Express answer as a whole number.

my attempts:
i said the thresold frequency is = 1 hz
then A's frequency must be =2 hz
then the λ of A = (3.0x10^8m/s)/(2hz)=1.5x10^8m
B's λ is 1/2 of A = (1.5x10^8m/s)/2 = 0.75 x 10^8m
B's f is = (3.0x10^8m/s)/(0.75 x 10^8m) =4hz
i used the equation ΔEA=1/2mu^2 ΔEB=1/2mu^2 (i cancled m from noth equations)
ΔEA=1/2u^2=hv
$\sqrt{}hv/0.5$=u
for A = $\sqrt{}(6.62x10^-34)(2)/(0.5)$ = 5.14x10^-17m/s
i repeated the same thing for B (i used 4 hz for B) = i got 7.2x10^-17 m/s
its asking for the difference in speed
(7.2x10^-17)-(5.14x10^-17)=2.06x10^-17m/s
I'm no near the answer $\sqrt{}3$

 

[Simon Bridge]

my attempts:
i said the thresold frequency is = 1 hz

why choose 1Hz? Why not just leave it as $\nu_{thresh}$ or $\nu_0$ or something?

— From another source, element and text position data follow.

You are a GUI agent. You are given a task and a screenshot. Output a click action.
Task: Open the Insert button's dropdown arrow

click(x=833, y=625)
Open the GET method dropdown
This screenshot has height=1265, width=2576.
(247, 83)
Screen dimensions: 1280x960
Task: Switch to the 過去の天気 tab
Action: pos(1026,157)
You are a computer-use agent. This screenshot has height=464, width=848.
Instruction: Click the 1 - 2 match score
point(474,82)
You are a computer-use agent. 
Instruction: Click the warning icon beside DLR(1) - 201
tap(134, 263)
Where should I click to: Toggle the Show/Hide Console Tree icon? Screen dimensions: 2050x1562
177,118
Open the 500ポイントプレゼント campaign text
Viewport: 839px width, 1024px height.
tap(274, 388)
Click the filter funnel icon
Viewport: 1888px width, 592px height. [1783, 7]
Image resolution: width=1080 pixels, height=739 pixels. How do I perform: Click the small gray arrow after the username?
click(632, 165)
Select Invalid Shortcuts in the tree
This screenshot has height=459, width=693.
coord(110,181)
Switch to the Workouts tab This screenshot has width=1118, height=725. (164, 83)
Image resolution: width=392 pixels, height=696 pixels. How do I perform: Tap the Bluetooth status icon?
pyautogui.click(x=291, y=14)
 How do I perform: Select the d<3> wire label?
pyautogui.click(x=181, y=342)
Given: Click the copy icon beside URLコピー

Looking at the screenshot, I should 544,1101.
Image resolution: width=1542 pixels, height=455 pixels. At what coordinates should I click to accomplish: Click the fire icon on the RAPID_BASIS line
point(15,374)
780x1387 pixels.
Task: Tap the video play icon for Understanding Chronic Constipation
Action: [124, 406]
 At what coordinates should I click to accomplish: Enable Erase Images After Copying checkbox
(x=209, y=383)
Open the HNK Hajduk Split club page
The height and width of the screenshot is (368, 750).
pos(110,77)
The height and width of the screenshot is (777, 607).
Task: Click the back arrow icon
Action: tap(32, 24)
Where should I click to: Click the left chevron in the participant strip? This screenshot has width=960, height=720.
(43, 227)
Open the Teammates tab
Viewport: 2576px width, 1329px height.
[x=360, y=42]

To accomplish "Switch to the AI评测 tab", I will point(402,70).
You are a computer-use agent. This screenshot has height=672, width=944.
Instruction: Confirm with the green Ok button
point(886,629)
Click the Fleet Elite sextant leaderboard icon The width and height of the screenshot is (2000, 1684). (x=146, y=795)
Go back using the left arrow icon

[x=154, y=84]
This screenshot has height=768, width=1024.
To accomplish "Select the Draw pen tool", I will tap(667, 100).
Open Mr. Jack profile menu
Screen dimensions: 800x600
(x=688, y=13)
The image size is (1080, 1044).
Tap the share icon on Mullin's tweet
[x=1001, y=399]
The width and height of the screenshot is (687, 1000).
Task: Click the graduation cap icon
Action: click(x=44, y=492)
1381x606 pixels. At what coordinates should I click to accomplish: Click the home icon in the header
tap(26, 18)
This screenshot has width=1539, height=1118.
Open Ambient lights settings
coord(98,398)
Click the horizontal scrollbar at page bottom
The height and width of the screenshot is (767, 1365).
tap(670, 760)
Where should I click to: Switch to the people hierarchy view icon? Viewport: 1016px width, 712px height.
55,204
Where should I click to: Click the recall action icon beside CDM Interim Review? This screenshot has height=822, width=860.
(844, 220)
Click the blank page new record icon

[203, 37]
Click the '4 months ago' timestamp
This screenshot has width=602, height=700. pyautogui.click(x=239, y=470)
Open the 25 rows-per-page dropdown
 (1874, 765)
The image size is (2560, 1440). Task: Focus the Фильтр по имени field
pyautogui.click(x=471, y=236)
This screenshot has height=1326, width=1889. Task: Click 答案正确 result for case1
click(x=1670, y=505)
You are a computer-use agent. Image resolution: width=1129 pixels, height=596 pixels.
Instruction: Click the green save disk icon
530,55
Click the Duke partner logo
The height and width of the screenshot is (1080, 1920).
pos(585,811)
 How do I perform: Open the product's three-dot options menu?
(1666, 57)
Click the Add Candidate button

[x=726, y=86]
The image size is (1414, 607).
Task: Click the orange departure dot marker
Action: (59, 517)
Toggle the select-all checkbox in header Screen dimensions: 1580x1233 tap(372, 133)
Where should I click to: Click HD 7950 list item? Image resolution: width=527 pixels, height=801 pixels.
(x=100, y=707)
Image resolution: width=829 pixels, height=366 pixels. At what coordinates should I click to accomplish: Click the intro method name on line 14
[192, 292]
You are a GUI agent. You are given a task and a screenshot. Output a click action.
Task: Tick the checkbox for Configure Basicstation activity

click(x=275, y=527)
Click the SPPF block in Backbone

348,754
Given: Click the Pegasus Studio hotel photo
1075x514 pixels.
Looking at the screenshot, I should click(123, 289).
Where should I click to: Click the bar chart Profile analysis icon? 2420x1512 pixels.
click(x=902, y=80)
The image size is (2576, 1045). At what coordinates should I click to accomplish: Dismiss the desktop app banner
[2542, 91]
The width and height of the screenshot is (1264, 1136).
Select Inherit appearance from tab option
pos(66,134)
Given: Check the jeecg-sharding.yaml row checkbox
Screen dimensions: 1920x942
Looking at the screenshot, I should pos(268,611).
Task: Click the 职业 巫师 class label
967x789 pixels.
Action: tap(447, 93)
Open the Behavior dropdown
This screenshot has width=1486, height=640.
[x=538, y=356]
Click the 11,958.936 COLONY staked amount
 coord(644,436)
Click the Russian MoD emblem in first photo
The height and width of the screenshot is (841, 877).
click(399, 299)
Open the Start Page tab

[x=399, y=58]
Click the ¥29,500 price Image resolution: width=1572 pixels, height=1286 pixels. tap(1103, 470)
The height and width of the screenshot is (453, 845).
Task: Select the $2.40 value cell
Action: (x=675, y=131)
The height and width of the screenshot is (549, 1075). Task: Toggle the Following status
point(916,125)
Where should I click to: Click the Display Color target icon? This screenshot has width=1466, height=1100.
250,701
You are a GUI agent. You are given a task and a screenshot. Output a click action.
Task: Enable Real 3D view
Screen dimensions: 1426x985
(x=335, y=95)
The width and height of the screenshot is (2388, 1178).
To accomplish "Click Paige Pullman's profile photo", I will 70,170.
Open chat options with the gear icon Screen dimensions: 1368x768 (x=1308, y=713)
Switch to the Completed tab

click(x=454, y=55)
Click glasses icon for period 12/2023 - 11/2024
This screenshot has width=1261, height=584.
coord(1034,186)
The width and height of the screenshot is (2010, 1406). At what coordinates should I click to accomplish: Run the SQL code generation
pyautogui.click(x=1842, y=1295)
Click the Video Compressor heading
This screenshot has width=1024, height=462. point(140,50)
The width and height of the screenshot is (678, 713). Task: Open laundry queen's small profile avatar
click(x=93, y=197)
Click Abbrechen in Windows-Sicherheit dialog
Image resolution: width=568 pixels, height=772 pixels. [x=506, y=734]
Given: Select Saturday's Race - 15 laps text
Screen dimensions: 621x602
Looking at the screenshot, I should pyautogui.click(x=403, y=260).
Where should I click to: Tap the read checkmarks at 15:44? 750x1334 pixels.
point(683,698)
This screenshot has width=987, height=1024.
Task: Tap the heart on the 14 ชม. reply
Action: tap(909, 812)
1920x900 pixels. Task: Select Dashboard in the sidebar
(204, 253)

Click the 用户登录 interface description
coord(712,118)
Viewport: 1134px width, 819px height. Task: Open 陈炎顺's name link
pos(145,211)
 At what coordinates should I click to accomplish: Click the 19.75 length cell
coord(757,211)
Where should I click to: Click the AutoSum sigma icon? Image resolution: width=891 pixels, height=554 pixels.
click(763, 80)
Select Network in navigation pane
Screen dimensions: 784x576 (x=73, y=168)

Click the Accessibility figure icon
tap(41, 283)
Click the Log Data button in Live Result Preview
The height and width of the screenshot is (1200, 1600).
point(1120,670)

then A's frequency must be =2 hz
then the λ of A = (3.0x10^8m/s)/(2hz)=1.5x10^8m
B's λ is 1/2 of A = (1.5x10^8m/s)/2 = 0.75 x 10^8m
B's f is = (3.0x10^8m/s)/(0.75 x 10^8m) =4hz
i used the equation ΔEA=1/2mu^2 ΔEB=1/2mu^2 (i cancled m from noth equations)
ΔEA=1/2u^2=hv

Doesn't this mean that all the energy of the incoming photon goes to the kinetic energy in the ejected electron?
Doesn't the work function have a say in this?